AFAIK neither the Paris accords or any climate management proposals entertain
the idea of stopping climate change.

Edit: positive feedback loops are things like the melting ice caps. Less
sunlight is reflected back to space by the white ice which means more is
absorbed by the dark sea. This causes the earth to warm and more of the ice
caps to melt....

In climate science there is something called the tipping point. This is when
mechanisms like positive feedback will make drastic climate change inevitable
(with current technology).

When the tipping point will happen is up for debate. IMO the idea that we have
already passed the tipping point is also up for debate.

------
alex_young
Carbon tax paired with a tax refund to every person would both save us from
the worst consequences of global warming and stimulate the economy. It's hard
to find a rational excuse for not doing it.

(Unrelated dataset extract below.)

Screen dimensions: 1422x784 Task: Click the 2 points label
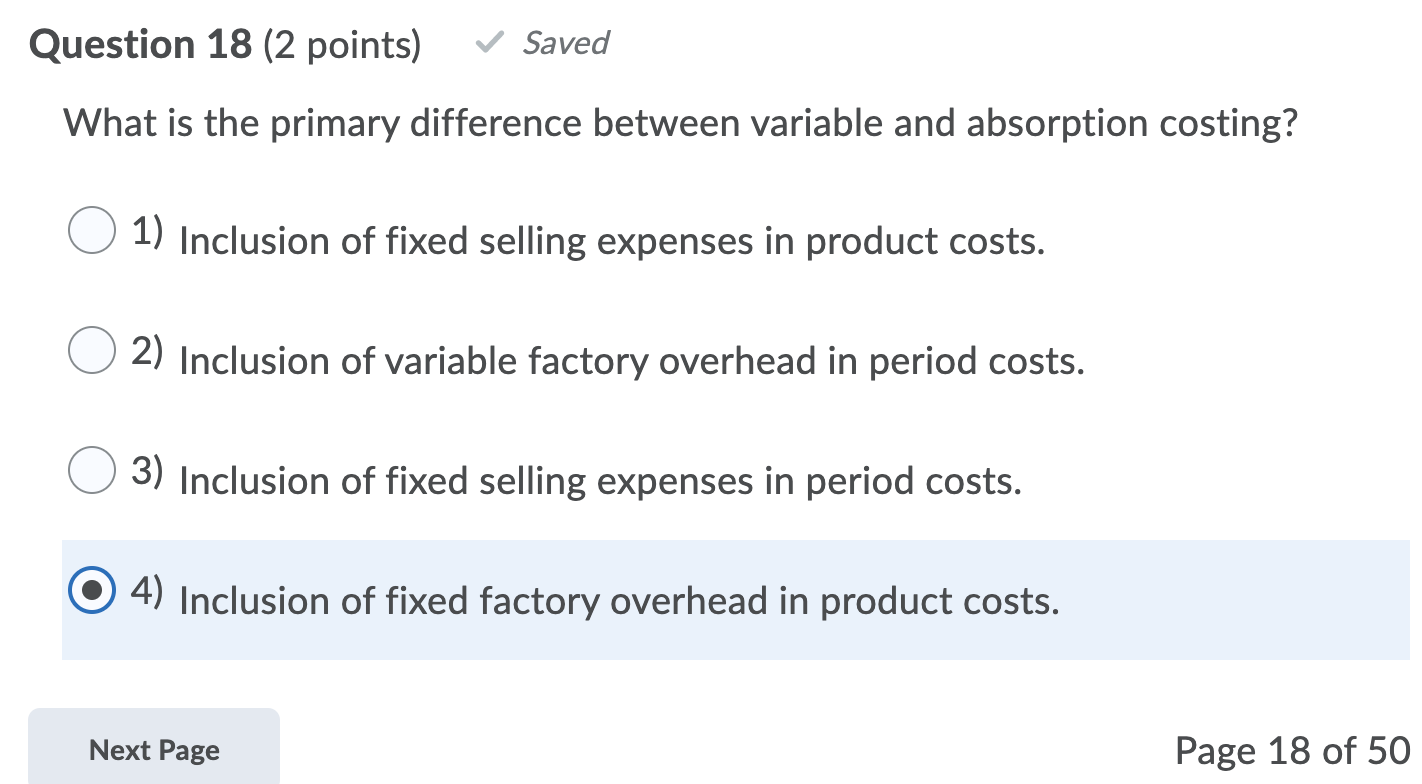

Planet Money did a great episode on this idea over 7 years ago:
[https://www.npr.org/sections/money/2013/07/12/201502003/epis...](https://www.npr.org/sections/money/2013/07/12/201502003/episode-472-the-
one-page-plan-to-fix-global-warming)

They did a followup 5 years later:
[https://www.npr.org/sections/money/2018/07/18/630267782/epis...](https://www.npr.org/sections/money/2018/07/18/630267782/episode-472-the-
one-page-plan-to-fix-global-warming-revisited)

It seems like there are too many entrenched players to make this a reality
unfortunately.

------
cwhiz
I don’t think there is a single viable climate model that doesn’t rely on
massive carbon capture. Carbon capture is one of many things we will have to
do to avoid mass extinction.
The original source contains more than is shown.